“Kalau aku takut gak ada waktu untuk melakukan aktivitas selain kuliah, mas. Yang penting di Swedia, aku kuliah, tugas dikerjakan, ujian beres, wisuda, pulang. Tujuan utama kesini kan kuliah toh?”, kata teman saya saat kami sedang mengobrol santai.
Memang benar bahwa tujuan utama ke Swedia adalah untuk belajar, untuk memperluas serta memperdalam hard skills dari para dosen dan ahli di negara maju ini. Namun, bagi saya rasanya sangat sayang sekali jika tidak dibarengi dengan aktivitas yang dapat memperkaya soft skills seperti pengalaman berorganisasi. Salah satu professor pembimbing saya ketika S1 di Jerman dulu, Prof. Backhaus, pernah berkata bahwa soft skills tidak kalah pentingnya dengan hard skills. Jika seorang individu sangat cakap dan pintar perihal satu ilmu, namun ia tidak pandai berkomunikasi, berinteraksi, serta tidak memiliki kepercayaan diri ketika presentasi, maka ilmu yang dimilikinya tidak akan berdampak untuk orang lain melainkan hanya untuk dirinya sendiri. Hal senada juga dikatakan oleh dosen lainnya, Prof. Rose, yang memiliki latar belakang pendidikan di bidang psikologi. Kalimat-kalimat konstruktif yang dilontarkan dosen-dosen saya ini selalu terngiang-ngiang di kepala – sangat inspiratif.

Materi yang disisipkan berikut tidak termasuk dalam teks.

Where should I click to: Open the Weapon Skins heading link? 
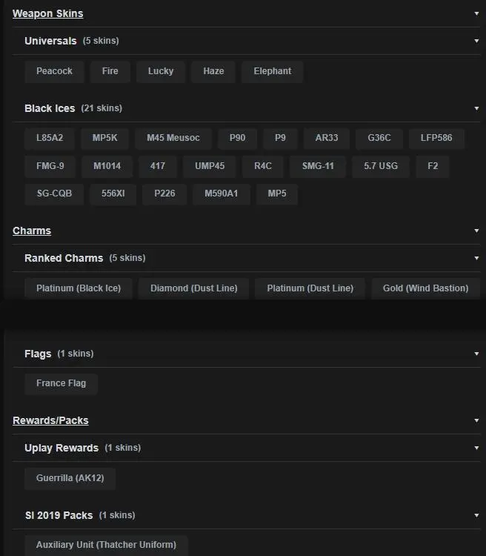[47, 13]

Pengalaman berorganisasi sangatlah penting, bahkan saking pentingnya, ketika mendaftar beasiswa Swedish Institute (SI), ada kolom khusus untuk mencantumkan tiga pengalaman organisasi sosial yang pernah diikuti. Sebagai seseorang yang mempunyai pengalaman bekerja di lembaga pemberi beasiswa, saya dapat mengerti sekali hal ini. Seorang yang diharapkan akan menjadi agent of change, khususnya untuk negara asal. Pemberi beasiswa berharap para agent of change dapat menyalurkan ilmu yang telah didapatkan kepada masyarakat yang tentunya dibutuhkan soft skills seperti komunikasi. Bagaimana ingin menyebarkan ilmunya jika malu bertemu orang, jika tidak aktif di lingkungan sosial. Yang akan terjadi malah ilmunya akan dipendam untuk diri sendiri. Pemberi beasiswa akan merasa rugi memberikan bantuan finansial yang cukup banyak, namun tidak terjadi chain effect di kemudian hari. Oleh karena itu, pengalaman organisasi akan menjadi nilai plus jika teman-teman akan mendaftar beasiswa dan/atau kuliah. Begitu pula jika ingin daftar kerja, sebuah institusi akan sangat senang jika si calon staf baru juga orang yang aktif di organisasi, karena dengan begitu ia akan cepat berkomunikasi dan membaur di lingkungan kerja baru. Hal ini sesuai fakta di lapangan, karena saya pernah ambil bagian menjadi interviewer di kantor lama saya, DAAD, yang notabenenya kantor dari Jerman.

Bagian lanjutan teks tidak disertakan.